LONDON: S&P Global ‌said it would not make any knee-jerk sovereign rating cuts following the outbreak of war in the ​Middle East, but warned on Thursday that soaring oil and gas prices were putting a number of already cash-strapped countries at risk.

The firm’s top analysts said in a webinar that the conflict, which has involved US and Israeli strikes ‌against Iran and Iranian ‌strikes against Israel, ​US ‌bases ⁠and Gulf ​states, ⁠was now moving from a low- to moderate-risk scenario.

Most Gulf countries had enough fiscal buffers, however, to weather the crisis for a while, with more lowly rated Bahrain the only clear exception.

Qatar’s banking sector could ⁠also struggle if there were significant ‌deposit outflows in ‌reaction to the conflict, although there ​was no evidence ‌of such strains at the moment, they ‌said.
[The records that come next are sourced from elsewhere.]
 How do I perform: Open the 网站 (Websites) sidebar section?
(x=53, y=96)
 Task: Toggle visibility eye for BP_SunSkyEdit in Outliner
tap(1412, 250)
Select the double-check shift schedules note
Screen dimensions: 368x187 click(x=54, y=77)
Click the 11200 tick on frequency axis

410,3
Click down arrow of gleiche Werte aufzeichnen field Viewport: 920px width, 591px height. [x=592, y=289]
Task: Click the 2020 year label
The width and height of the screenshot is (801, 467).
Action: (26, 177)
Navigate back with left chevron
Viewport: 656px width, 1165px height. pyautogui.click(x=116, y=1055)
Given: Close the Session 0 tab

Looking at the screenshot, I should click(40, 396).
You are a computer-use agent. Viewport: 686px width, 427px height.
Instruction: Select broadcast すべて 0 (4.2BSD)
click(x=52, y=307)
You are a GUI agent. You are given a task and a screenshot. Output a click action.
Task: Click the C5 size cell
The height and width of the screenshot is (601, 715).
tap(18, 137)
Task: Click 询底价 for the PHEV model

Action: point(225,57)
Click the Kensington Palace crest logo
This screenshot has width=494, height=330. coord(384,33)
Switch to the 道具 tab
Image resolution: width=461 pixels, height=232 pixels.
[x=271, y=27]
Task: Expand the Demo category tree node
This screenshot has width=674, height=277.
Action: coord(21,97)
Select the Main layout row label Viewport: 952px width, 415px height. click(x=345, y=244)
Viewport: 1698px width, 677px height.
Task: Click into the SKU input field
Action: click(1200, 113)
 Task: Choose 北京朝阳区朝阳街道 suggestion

“We don’t want to jump the gun and just say things are bad,” S&P’s head global sovereign analyst, Roberto Sifon-Arevalo, said.

The longer the crisis ‌was prolonged, though, “the more difficult it is going to be,” he ⁠added.

Sifon-Arevalo ⁠said Asia was the second-most exposed region, due to many of its countries being significant Gulf oil and gas importers.

India, Thailand and Indonesia have relatively lower reserves of oil, while the region also had already heavily indebted countries such as Pakistan, Bangladesh and Sri Lanka whose finances would be further hurt by rising energy prices.

“We ​are closely monitoring ​these (countries) to see how the credit stories evolve,” Sifon-Arevalo said.